Required work:
Add -68 to every coordinate given in the answers and reproduce all the lines of the records, requests included, from the start of the records through the line containing "Personalizza [button] (327, 957)".

::::

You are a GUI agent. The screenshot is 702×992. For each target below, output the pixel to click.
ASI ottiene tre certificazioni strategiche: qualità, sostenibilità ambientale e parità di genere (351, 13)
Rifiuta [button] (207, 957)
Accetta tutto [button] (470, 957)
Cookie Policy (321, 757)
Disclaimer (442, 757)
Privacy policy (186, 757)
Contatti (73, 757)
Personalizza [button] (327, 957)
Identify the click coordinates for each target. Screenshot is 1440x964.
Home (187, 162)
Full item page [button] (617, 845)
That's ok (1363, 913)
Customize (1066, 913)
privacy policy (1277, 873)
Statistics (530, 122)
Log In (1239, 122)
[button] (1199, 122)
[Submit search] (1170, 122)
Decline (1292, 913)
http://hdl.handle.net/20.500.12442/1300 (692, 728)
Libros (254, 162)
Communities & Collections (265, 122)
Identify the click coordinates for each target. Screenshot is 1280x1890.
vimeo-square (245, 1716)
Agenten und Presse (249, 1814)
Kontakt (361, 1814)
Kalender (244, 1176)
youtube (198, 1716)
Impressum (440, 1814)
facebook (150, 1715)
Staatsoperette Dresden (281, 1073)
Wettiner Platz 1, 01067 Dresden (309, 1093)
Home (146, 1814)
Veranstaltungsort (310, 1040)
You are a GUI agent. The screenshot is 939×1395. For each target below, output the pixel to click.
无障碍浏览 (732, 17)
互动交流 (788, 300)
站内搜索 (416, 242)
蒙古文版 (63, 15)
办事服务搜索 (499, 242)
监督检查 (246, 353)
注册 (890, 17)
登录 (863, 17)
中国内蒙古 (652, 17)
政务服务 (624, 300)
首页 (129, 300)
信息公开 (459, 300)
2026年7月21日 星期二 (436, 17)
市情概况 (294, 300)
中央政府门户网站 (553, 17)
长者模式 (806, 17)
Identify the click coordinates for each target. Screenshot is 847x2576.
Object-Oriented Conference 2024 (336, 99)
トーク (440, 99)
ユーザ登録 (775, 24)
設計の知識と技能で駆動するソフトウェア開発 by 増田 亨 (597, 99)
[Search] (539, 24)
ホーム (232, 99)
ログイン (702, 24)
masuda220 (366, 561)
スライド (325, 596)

::::

Task response:
You are a GUI agent. The screenshot is 702×992. For each target below, output the pixel to click.
ASI ottiene tre certificazioni strategiche: qualità, sostenibilità ambientale e parità di genere (283, -55)
Rifiuta [button] (139, 889)
Accetta tutto [button] (402, 889)
Cookie Policy (253, 689)
Disclaimer (374, 689)
Privacy policy (118, 689)
Contatti (5, 689)
Personalizza [button] (259, 889)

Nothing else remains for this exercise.